# SCALABLE RATE-DISTORTION-COMPUTATION HARDWARE ACCELERATOR FOR MCTF AND ME

Yi-Hau Chen, Ching-Yeh Chen, Chih-Chi Cheng, Liang-Gee Chen

DSP/IC Design Lab.,

Graduate Institute of Electronics Engineering, National Taiwan University, Taipei, Taiwan Email: {ttchen, cychen, ccc, lgchen}@video.ee.ntu.edu.tw

# ABSTRACT

Motion-Compensated Temporal Filtering (MCTF) is an innovative prediction scheme for video coding and the core technology of scalable extension of H.264/AVC. The first MCTF and ME hardware work is in this paper. The proposed hardware not only can support the various coding schemes in JSVM and H.264 but also can adapt itself to provide rate-distortion-computation scalability. With the frame-level searching range data reuse and frame-interleaved MB pipelining scheme, external memory bandwidth are reduced 33%, and 10 Kbits buffer are saved. The proposed MCTF/ME hardware is of 350K gate counts and 30KB internal buffer, which can perform four-level MCTF or H.264 P-/B-frames at CIF Format.

## 1. INTRODUCTION

In recent years, the open-loop MCTF prediction scheme has been widely developed to achieve efficient scalable video coding. The main concept of MCTF is to perform discrete wavelet transformation in the temporal direction. For more details, please refer to [1]. MPEG has identified a set of applications that require scalable and reliable coding technologies. Currently, the scalable extension of H.264/AVC with MCTF is adopted as Joint Scalable Video Model (JSVM) 2.0 [2]. The lifting-based MCTF scheme is the core technology to provide scalable video coding. The MCTF can not only provide a variety of efficient scalabilities because its open-loop structure can prevent traditional drift problems but also improve the compression efficiency compared to H.264/AVC.

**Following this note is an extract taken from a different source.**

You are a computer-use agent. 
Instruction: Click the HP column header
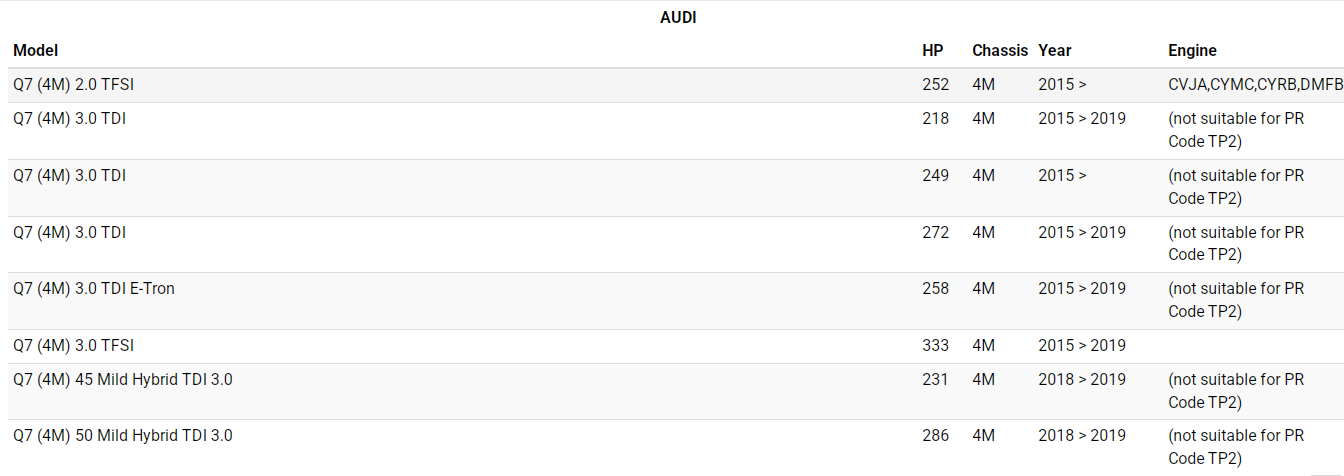pyautogui.click(x=932, y=50)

In a system-on-chip (SoC) design, system resources including system memory bandwidth and battery power are shared by integrated modules, like video coder, audio processor, and communication system. These integrated modules may be executed at the same time, and it makes the available system resources dynamic. If a ratedistortion-computation (R-D-C) video core which can provide the best rate-distortion performance under differenct available resources is integrated into SoC, the system can execute this video core regardless of the available system resource. For example, once the available system memory bandwidth or processing time is short, the R-D-C video core can adpat itself to meet the constraints of system resources. In this paper, we propose the first combined MCTF/ME core and utilize the relation between MCTF and ME to provide various R-D-C points.

In our previous work [3], the VLSI architecture of MCTF and the usage of system resources are analyzed. In this paper, we discuss the strategies for combining traditional closed-loop ME and openloop MCTF and evaluate the impact on hardware cost. Since MCTF



**Fig. 1.** The 5/3 MCTF scheme.  $MV_{P_L}$  and  $MV_{P_R}$  represent the motion vectors from the left and right neighbor frames for the prediction stage, respectively, and so present  $MV_{U_L}$  and  $MV_{U_R}$  for the update stage. The light gray frames (H) are the highpass frames, and the heavt gray frames (L) are the lowpass frames.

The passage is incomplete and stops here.